Signals fired / Signals watched — none. The module talks to the rest of the engine by direct function calls (telemetry, Sentry, camera writes, DOM mutations); it does not emit or subscribe to engine signals.

Entry points

  • installCanvasGradientGuards — one-shot install of the gradient wrappers on the 2D and offscreen 2D prototypes, idempotent, no-op in non-browser environments. Also publishes the read-only counter handle on window.
  • CanvasGuardStats — exported counter object with total hits and reports-so-far fields; surfaced for devtools inspection.
  • startZoomWatcher — starts the sampling interval, captures the baseline after a delay, builds the overlay, and registers the trigger-event listeners on window, document, and visual viewport.
  • toggleZoomOverlay — shows or hides the live overlay and immediately refreshes its contents from the last cached snapshot; returns the new visibility.
  • dumpZoomStateToSentry — on-demand drift-agnostic snapshot report with a caller-supplied reason tag, used by the recovery button.
  • resetAllZoomLayers — the nuclear recovery routine; resets every tracked layer, refreshes the baseline, clears the warned latch, and returns a one-line before-and-after summary.

Pattern notes

  • The two surfaces here are deliberately scoped at external boundaries (the Canvas 2D API and the host page’s zoom / viewport stack) — the rest of the engine still crashes on bad data; the guards exist because those specific producers have been observed to feed invalid values from outside the engine’s invariants.
  • The canvas guard installs by overwriting prototype methods rather than wrapping per-call sites, so every present and future caller is covered without changes elsewhere.
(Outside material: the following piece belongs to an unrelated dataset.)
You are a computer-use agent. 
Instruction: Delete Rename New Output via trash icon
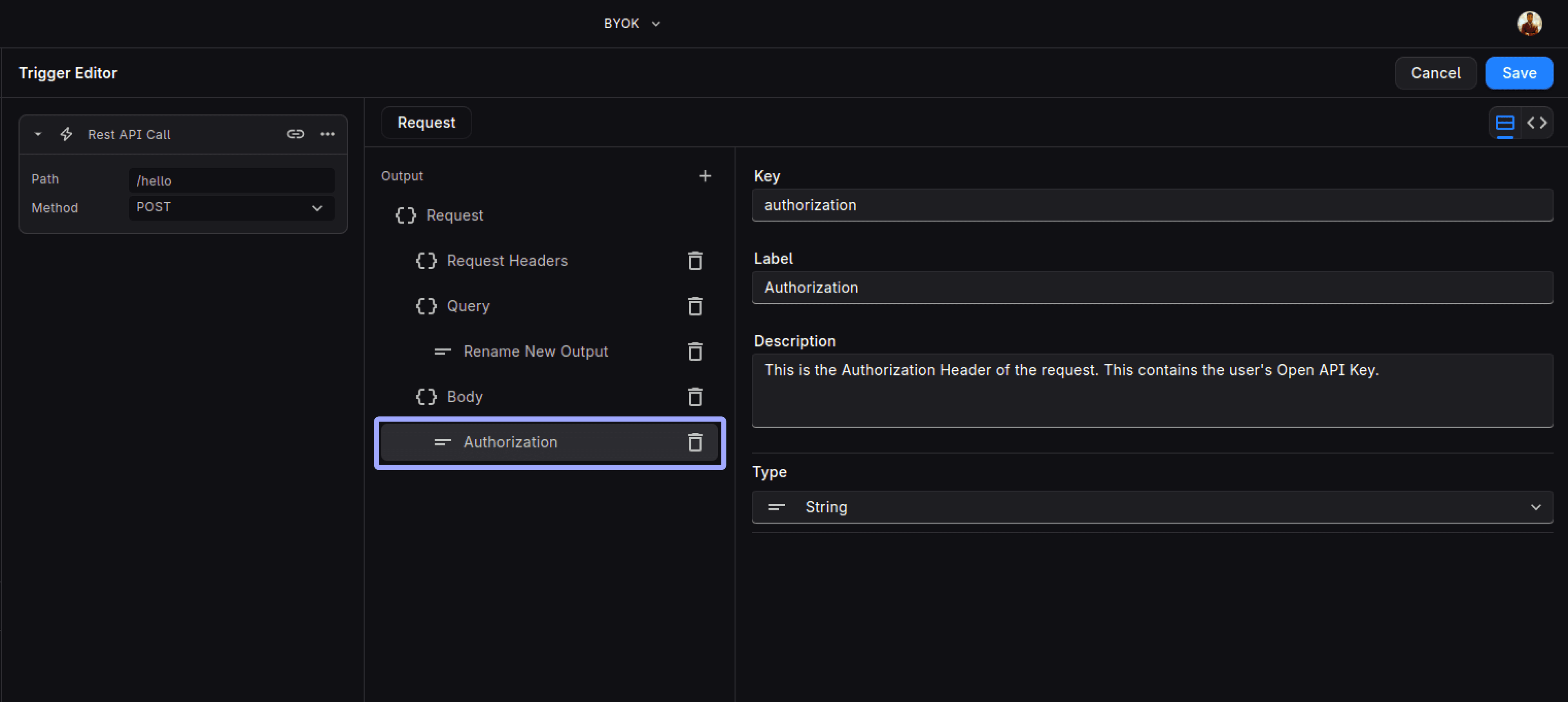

The guard marks each wrapper with a flag and refuses to wrap a marker’d method, making the install idempotent across hot reloads.
  • Bad-input reporting uses a stack-signature dedupe set so a per-frame loop that hits the guard does not multiply-report, and a hard cap on full-payload reports so the Sentry quota survives a runaway producer. The total-hits counter keeps incrementing regardless so devtools inspection still reflects reality.
  • The canvas-guard payload includes the original raw arguments alongside the substituted values plus a best-effort engine-state snapshot read off the dev-bridge object — the guard avoids importing engine state directly to dodge circular dependencies.
  • The zoom watcher samples every zoom-relevant layer the bug could be hiding behind in a single snapshot record. The drift detector compares the latest snapshot against the baseline using per-layer tolerances calibrated to ignore mobile-URL-bar show / hide noise and sub-pixel rounding.
  • Drift detection auto-promotes the overlay from hidden to visible the first time drift is detected, so a later screenshot captures the live numbers without requiring the user to toggle anything.
  • Sampling runs on both a fixed interval and a set of trigger DOM events — the trigger path also adds a Sentry breadcrumb so a later report can reconstruct what happened in the last few seconds before the steady-state.
  • Sentry is imported dynamically and every Sentry call is wrapped so the watcher is still useful when Sentry is unavailable — the overlay path keeps working.
  • Recovery touches every layer the watcher tracks, in a fixed order, because partial fixes have been observed to leave one layer stuck. The viewport-meta step deliberately transitions across a frame because a plain wipe-and-restore is known to be a no-op on stuck mobile visual viewports; the synthetic resize dispatch is what re-runs the engine’s own canvas-resize handler.
  • Recovery refreshes the baseline and clears the one-shot report latch so the next drift after recovery is treated as a fresh first occurrence.